Why was this important from a business perspective for us? For starters, this offers a better customer experience. We wanted our shoppers to have a more convenient and intuitive shopping experience. So while we were at it, we also employed a wide variety of best-practices elements for our shopping cart and checkout – I’ll do a blog post later about these features.

Second, we saved on CC processing fees. Running through our financials it made sense for us to devote development resources into making this idea a reality. Basing such decisions from a financial perspective is always important for us. After all, when you are a startup, there are many projects you have to consider. So high-yield projects ought to get more attention and higher priority. Because we are a *revenue* based company (GRrev – overheard = profit = reinvestment back into our employees/products/projects/tools/fun stuff) we run a tight ship.

Third, we anticipated AOV’s to increase. While this was an assumption when I had analyzed data from Quidsi (Diapers.com/Soap.com/Wag.com/Casa.com/Yoyo.com). We still did not know exactly how our customers were going to behave. We ran a surveys on each of our respective sites. We served 50% of our visitors and asked three questions. 1) Have you heard of Ties.com/Scarves.com)? 2) Are the products on Ties.com/Scarves.com of interest to you? And 3) would you like to shop both sites using your current shopping cart? This data gave us confidence to move forward to prove our predictions. Using our findings we ran algorithms to anticipate increased AOV’s.

Four, innovation. We have and always will consider ourselves a tech company with a fashion sense that uses an eCommerce platform. Part of our motto, besides #Yolo and #swag is to “provide products and services through avant-garde means.” I’m sorry Quidsi (or now Amazon)  but we were first to have thought of the shared shopping cart. You may have deployed it first – it’s easy when you have an entire dev team in China but we have meeting notes that denotes we were first ;).

Five, cross promotions. We’ve always anticipated that our shoppers would like to know about our other properties given our customer-centric attitude and great products. Again, we had no real substantial data to justify such a broad statement. However, running our mini survey we soon realized that our visitors were in fact interested in both scarves and ties. Cross promoting for me, was more than just monetization. It was branding, it was exposing each respective property a little bit more and it allowed for long-term engagement – even if nothing was purchased from the sister property.

Six, reaching milestones. When you’re always on a budget and phasing competition from the big boys with seemingly insurmountable resources, setting strategic and accomplishing milestones becomes vital and absolutely crucial part of your existence. Note, I said “strategic” milestones aka smart milestones. Every milestone you wish to reach has to accomplish something of value for you and your company. It has to. Again, you have limited resources. You can’t afford to go down the wrong rabbit hole. What may be great for your competitor may not be the right strategy for you. So far we have noticed 48% to 50% increase in referral traffic from Ties.com and Scarves.com respectively.

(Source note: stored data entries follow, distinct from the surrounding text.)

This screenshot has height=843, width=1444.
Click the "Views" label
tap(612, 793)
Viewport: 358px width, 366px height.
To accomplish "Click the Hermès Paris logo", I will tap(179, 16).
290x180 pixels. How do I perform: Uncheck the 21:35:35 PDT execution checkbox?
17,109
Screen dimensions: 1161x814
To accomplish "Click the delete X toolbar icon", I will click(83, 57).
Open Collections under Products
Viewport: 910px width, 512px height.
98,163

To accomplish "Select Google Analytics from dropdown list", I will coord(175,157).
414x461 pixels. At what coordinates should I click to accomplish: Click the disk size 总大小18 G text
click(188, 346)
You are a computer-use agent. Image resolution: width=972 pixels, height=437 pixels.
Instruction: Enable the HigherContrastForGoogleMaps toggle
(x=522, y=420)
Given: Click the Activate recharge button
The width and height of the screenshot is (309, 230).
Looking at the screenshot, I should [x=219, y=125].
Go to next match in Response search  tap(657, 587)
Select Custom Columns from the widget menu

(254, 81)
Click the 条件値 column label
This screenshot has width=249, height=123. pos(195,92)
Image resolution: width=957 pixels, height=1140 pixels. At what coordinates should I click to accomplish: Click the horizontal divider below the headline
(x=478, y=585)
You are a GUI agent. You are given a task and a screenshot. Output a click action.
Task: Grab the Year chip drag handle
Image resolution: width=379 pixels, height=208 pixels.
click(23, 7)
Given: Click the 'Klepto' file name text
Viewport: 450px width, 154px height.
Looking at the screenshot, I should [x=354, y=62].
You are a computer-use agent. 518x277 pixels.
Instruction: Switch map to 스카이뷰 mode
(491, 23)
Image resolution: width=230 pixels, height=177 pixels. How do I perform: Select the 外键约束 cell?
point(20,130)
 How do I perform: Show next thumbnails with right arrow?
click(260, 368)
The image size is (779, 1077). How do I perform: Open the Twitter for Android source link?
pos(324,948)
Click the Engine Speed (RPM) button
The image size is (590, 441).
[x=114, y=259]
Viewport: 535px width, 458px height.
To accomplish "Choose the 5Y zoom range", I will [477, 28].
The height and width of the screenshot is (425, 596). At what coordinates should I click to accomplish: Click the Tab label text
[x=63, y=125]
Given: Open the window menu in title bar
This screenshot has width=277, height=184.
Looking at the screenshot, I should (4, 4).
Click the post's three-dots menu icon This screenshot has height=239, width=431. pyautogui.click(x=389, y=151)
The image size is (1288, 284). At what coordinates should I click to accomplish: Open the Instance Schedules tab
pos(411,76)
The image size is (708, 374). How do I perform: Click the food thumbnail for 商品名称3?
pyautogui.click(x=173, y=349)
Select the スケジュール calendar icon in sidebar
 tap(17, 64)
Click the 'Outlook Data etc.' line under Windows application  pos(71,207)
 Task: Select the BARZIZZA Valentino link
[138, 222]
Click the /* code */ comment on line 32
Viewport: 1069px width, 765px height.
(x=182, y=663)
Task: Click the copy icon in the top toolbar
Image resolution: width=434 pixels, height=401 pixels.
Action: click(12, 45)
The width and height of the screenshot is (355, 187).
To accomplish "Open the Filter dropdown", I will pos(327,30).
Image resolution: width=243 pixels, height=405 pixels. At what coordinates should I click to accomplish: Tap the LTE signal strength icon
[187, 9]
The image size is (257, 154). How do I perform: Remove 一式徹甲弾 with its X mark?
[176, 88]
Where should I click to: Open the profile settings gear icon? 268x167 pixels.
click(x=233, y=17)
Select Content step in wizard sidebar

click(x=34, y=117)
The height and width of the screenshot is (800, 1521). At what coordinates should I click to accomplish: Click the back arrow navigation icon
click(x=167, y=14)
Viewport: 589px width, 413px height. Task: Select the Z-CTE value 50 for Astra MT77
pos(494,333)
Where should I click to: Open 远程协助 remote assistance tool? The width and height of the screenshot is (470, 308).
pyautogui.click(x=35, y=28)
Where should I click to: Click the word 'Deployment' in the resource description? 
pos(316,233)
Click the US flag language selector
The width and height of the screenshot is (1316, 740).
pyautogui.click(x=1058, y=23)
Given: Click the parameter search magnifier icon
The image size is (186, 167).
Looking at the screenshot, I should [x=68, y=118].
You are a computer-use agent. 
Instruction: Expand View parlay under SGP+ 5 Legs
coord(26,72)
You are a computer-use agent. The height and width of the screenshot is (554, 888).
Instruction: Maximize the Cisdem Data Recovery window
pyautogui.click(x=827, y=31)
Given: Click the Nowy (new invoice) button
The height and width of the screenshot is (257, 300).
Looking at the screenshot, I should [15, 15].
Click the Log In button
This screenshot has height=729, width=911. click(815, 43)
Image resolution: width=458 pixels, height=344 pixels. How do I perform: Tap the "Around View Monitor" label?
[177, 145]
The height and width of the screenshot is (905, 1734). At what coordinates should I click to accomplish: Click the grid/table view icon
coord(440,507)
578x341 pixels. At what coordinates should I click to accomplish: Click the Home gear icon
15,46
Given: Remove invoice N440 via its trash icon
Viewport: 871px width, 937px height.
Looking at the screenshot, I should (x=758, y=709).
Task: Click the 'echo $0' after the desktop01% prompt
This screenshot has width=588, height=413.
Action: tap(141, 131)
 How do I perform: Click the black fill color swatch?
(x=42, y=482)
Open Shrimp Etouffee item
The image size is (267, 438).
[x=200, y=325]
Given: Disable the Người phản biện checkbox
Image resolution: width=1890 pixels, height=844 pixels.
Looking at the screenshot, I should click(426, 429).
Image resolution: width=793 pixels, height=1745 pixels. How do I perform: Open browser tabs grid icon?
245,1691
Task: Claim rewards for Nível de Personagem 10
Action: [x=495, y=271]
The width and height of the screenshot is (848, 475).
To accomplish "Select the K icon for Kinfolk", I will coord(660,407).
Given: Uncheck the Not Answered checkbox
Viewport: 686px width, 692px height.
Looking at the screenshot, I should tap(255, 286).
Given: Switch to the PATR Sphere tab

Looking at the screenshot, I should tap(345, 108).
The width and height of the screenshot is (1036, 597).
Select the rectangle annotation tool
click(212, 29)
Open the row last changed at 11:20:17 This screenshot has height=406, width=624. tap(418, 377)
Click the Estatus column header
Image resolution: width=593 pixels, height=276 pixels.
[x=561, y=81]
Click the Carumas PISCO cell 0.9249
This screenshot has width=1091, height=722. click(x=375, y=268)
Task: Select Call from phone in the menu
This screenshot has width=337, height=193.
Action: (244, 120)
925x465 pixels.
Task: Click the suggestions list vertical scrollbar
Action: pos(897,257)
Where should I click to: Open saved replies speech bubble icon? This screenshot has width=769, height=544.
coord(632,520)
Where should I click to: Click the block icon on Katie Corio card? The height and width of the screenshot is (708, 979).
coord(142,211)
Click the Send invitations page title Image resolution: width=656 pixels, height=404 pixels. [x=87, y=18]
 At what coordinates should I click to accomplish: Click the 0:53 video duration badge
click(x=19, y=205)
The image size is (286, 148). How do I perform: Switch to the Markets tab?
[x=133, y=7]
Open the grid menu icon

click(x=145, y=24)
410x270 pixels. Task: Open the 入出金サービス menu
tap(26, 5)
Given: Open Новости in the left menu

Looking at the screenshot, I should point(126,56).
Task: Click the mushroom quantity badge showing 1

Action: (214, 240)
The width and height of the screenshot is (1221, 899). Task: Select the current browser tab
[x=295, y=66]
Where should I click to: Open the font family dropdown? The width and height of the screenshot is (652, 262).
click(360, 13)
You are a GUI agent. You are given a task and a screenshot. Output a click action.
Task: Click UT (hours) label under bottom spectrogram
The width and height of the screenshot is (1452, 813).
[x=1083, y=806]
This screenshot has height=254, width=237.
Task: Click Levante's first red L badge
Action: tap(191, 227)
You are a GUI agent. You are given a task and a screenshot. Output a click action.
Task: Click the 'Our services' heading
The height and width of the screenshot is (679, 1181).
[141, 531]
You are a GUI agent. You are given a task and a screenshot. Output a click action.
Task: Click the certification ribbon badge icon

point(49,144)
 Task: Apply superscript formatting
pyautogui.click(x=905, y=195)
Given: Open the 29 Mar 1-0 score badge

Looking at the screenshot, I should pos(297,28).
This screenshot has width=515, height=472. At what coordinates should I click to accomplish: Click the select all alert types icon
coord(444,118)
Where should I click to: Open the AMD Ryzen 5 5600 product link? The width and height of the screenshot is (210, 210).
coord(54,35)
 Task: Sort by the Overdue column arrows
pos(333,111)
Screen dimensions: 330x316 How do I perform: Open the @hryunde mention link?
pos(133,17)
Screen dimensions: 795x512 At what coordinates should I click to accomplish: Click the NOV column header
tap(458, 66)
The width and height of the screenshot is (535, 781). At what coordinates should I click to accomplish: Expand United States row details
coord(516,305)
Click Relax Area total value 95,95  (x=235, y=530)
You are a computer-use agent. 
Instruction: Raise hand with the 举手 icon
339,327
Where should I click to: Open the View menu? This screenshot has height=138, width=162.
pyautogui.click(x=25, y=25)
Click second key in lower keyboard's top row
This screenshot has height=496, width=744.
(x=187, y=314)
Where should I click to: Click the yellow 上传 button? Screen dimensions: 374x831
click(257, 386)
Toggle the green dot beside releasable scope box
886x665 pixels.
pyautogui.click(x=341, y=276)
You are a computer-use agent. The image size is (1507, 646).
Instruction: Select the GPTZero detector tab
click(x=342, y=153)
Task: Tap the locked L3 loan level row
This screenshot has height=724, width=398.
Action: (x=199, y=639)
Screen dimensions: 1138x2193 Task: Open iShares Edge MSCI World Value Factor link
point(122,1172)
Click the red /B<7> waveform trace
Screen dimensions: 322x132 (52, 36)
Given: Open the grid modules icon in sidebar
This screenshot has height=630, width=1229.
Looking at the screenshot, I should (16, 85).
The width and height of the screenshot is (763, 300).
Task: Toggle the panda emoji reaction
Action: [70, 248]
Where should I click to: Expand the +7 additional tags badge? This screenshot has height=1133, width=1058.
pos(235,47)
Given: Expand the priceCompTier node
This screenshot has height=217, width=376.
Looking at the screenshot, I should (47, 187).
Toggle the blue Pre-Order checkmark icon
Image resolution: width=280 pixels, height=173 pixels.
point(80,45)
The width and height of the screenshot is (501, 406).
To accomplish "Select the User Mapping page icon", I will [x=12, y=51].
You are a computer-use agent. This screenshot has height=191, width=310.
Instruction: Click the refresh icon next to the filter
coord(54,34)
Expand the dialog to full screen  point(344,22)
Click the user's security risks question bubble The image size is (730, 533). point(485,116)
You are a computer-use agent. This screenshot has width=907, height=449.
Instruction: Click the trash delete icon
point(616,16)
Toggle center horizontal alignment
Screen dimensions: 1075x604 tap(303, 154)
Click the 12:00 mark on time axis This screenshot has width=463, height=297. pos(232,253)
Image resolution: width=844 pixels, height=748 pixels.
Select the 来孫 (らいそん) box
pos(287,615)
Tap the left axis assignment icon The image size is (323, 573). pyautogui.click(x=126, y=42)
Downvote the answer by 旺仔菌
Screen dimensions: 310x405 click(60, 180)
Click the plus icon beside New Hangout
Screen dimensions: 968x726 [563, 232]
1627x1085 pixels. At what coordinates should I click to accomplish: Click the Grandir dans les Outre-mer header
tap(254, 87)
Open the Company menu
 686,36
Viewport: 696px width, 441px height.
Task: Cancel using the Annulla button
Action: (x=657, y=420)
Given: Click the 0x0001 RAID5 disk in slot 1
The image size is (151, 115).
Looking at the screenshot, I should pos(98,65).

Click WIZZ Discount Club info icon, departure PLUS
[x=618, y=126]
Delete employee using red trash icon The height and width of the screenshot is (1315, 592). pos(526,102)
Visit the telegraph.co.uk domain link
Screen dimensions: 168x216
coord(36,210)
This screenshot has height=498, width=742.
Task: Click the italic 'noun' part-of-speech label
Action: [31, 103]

Seven, accomplishing things. Just like number five, it is important, especially when you’re a startup, that periodically things get marked off of your Long Term Projects List. Naturally, these achievements bring on a shared sense of pride and triumph.

Results? We’ve now been running the shared shopping cart for a little over 8 months and have seen some data trickle. While I can’t share specific numbers, our AOV has increased by 9%, along with other unanticipated variables such as time spent on site, social media engagement, and interesting cross-site visitor patterns. I must admit it’s too early to throw our hats into the wind but we’re still thrilled with the results. My goal is to do another post at the one-year mark and share some real tangible data with everyone.

4 thoughts on “7 Reasons Why We Opted to Deploy a Shared Shopping Cart”

  1. I dream of a unique checkout. Just one, with just 1 id and password, for everything I want to buy. Sort of apple id but applied to everything purchasable online and offline. THIS would really make a difference in the conversion rate… will my dream come true?

    • There are tons of extensions on both Chrome and Firefox that offer ways for you to save your passwords and/or have auto logins. There are even ones that save your credit card info – albeit I would be cautious saving my credit card numbers.